Autenticazione Adobe Primetime: termini utilizzati più di frequente

Questo articolo contiene un elenco dei termini più comunemente utilizzati e le relative spiegazioni in relazione ad Adobe Primetime.

Descrizione description

Ambiente

Primetime

Problema/Sintomi

Elenco dei termini più comunemente utilizzati in Adobe Primetime.

Risoluzione resolution

Termini più comuni

Entità

  • Programmatore - un programmatore è un  Provider di contenuti  che prevede di integrare Adobe Pass nel proprio sito web o applicazione.
  • Canale - un canale è il  risorsa effettiva  attraverso il quale un programmatore distribuisce il contenuto. Un programmatore può gestire uno o più canali. Ad esempio: un programmatore Star può avere Star Sports e Star Movies come canali.
  • RequestorID - è un ID univoco che  identifica un programma  o le sue risorse, account, brand o canale e così via, per Adobe Pass.
  • ResourceID - un ID (una stringa) che identifica il programmatore in  MVPD (Multichannel Video Programming Distributor).
  • Fornitore di servizi : si riferisce al ruolo di SP, svolto dall’autenticazione Adobe Primetime, che agisce per conto di un programmatore durante un’integrazione con un MVPD.
  • Provider di contenuti - a  programmatore  viene anche definito provider di contenuti.
  • Media company - Le società di media sono  Provider PayTV, essenzialmente MPVD.
  • MVPD - I distributori di programmi video multicanale (MVPD), come suggerisce il nome, sono  distributori  del contenuto dei programmatori a  piattaforme multiple. ad esempio: TV, dispositivi mobili e senza client (Xbox, Roku e così via).

Flussi

  • AuthN - authN fa riferimento a  autenticazione  che è essenzialmente un processo di accesso degli utenti alla piattaforma MVPD. L’autenticazione di Adobe Primetime genera un’  token authN  e lo stesso viene memorizzato sul dispositivo dell’utente o sul server dell’Adobe, a seconda della piattaforma di integrazione del programmatore
  • AuthZ - authZ fa riferimento a  autorizzazione  processo che consente all'utente di  visualizzare contenuto protetto  gestito da un canale/programmatore.  L’autenticazione Adobe Primetime genera il  token authZ  e lo stesso viene memorizzato sul server di Adobe.
  • Verifica preliminare - L'autorizzazione di verifica preliminare è un controllo di autorizzazione semplificato per più risorse.
  • Disconnetti - Si tratta essenzialmente di un processo di uscita dell'utente da Windows Media Player selezionando l'opzione Disconnetti.

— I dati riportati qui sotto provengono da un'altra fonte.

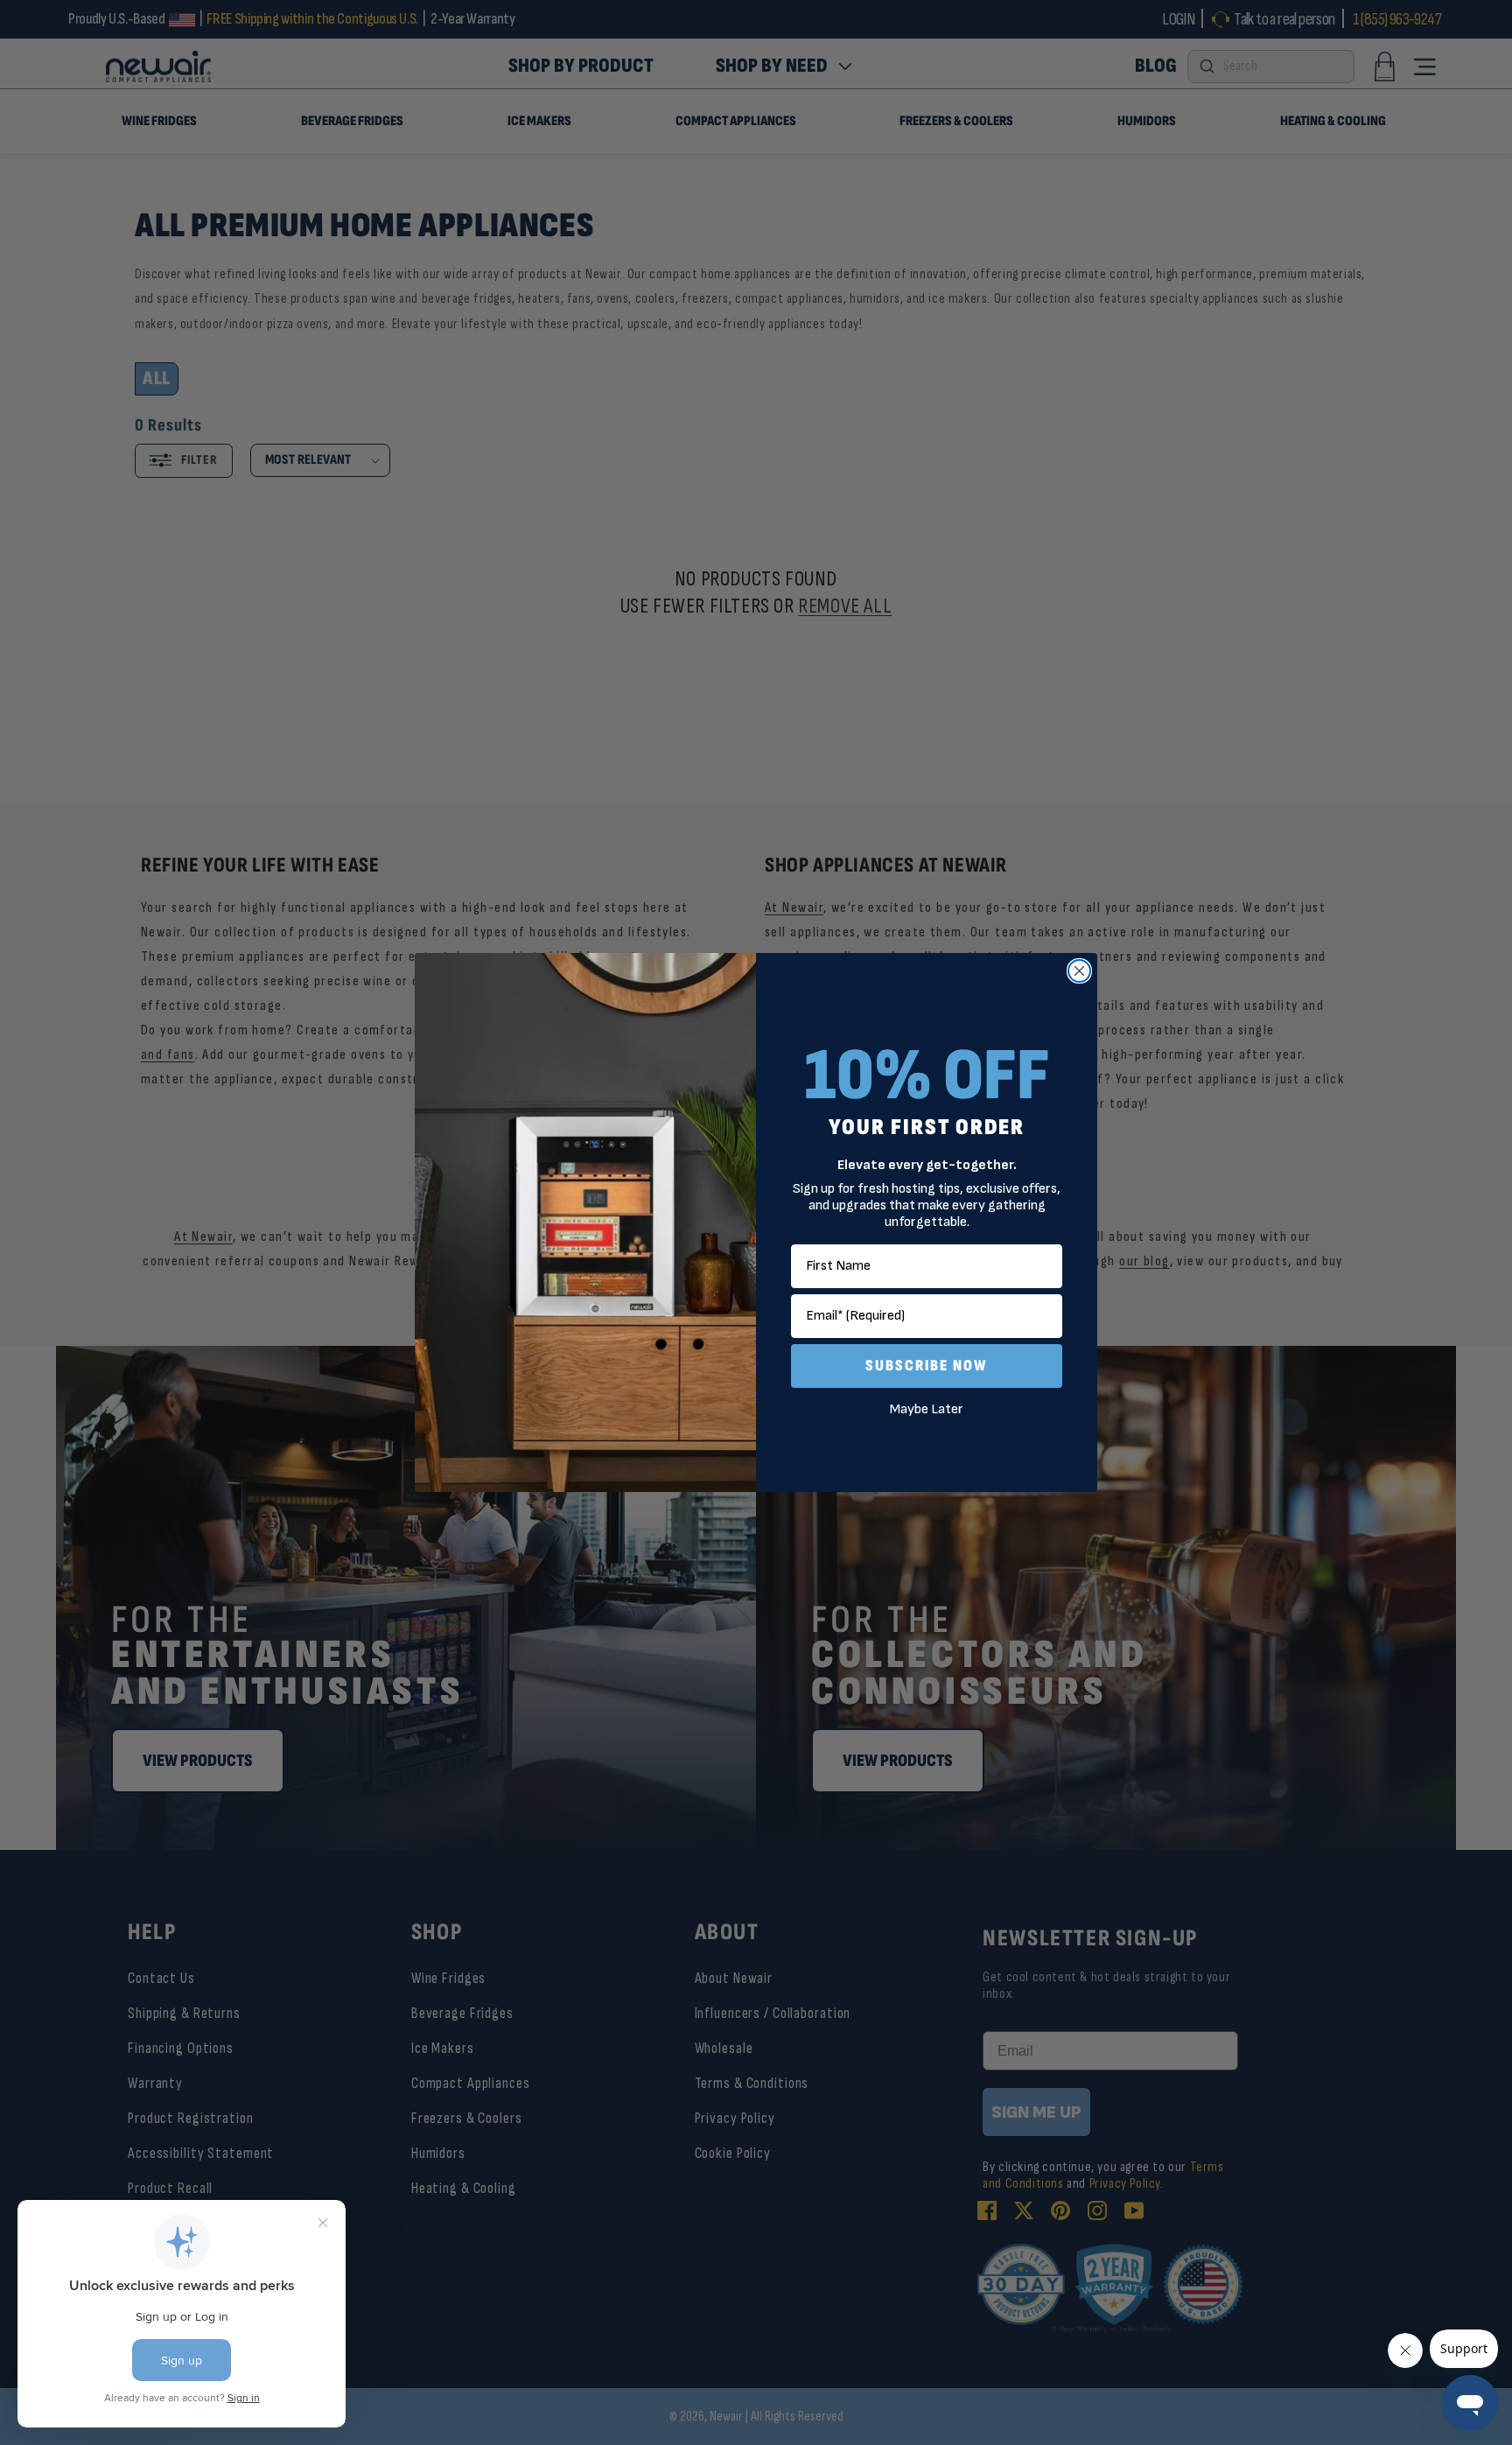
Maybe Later (926, 1409)
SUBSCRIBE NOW (926, 1365)
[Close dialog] (1079, 971)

Windows Media Player gestisce la disconnessione tramite  API Access Enabler  che disconnette l’utente e  elimina tutti i token AuthN e AuthZ  dal sistema locale dell’utente. L’autenticazione di Adobe Primetime garantisce che tutti i token vengano eliminati e  notifica l'MVPD  per eliminare anche la loro sessione. In genere, viene inviata una richiesta di disconnessione SAML al provider di identità - IdP (MVPD).

Protocolli

  • SAML - linguaggio SAML (Security Assertion Markup Language)  è un formato di dati basato su XML per lo scambio  autenticazione  e  autorizzazione  tra un IdP e un SP.
  • OAuth - Il framework di autorizzazione OAuth consente a un’applicazione di terze parti di ottenere un accesso limitato a un servizio HTTP, per conto di un proprietario di risorse orchestrando un’interazione di approvazione tra il proprietario della risorsa e il servizio HTTP o consentendo all’applicazione di terze parti di ottenere l’accesso per proprio conto. Attualmente utilizziamo  OAuth 2.0
  • XACML - e Linguaggio di markup del controllo di accesso estensibile  definisce un linguaggio dei criteri di controllo dell'accesso dichiarativo a grana fine basato su attributi, un'architettura e un modello di elaborazione che descrive come valutare le richieste di accesso in base alle regole definite nei criteri. Viene utilizzato dall’autenticazione Adobe Primetime per tradurre Riepilogo siti rich media   (MRSS)  nei formati supportati dagli MVPD.
  • SOAP- Simple Object Access Protocol  viene utilizzato per  scambio di informazioni strutturate  nell'attuazione dei servizi web nelle reti informatiche. Il suo scopo è di indurre estensibilità, neutralità e indipendenza. Utilizza  Set di informazioni XML  per il formato dei messaggi e si basa sui protocolli del livello applicazione, principalmente HTTP o SMTP, per la negoziazione e la trasmissione dei messaggi.
  • REST - REST è uno dei modi per garantire l'interoperabilità tra i sistemi informatici su Internet. I servizi web conformi REST consentono ai sistemi richiedenti di accedere e manipolare le rappresentazioni testuali delle risorse web utilizzando un insieme uniforme e predefinito di  operazioni senza stato. Si tratta di un altro approccio supportato per tradurre l’MRSS in formati supportati dagli MVPD. Il  MRSS  è codificato in base64 e trasmesso come parametro URL nella chiamata REST.

Metadati utente:

MPVD  mantenere  Metadati utente  e i programmatori possono richiedere lo stesso utilizzando Access Enabler  getMetadata()  e tramite il  /usermetadata  nell’API senza client.

La funzione User Metadata consente ai programmatori di accedere a diversi tipi di dati specifici dell'utente, ad esempio codici postali, valutazioni dei genitori, ID utente e altro ancora. I metadati dell'utente sono  estensione  ai metadati statici precedentemente disponibili (TTL del token di autenticazione, TTL del token di autorizzazione e ID dispositivo). L'applicazione può accedere ai metadati fornendo un MetadataKey oggetto.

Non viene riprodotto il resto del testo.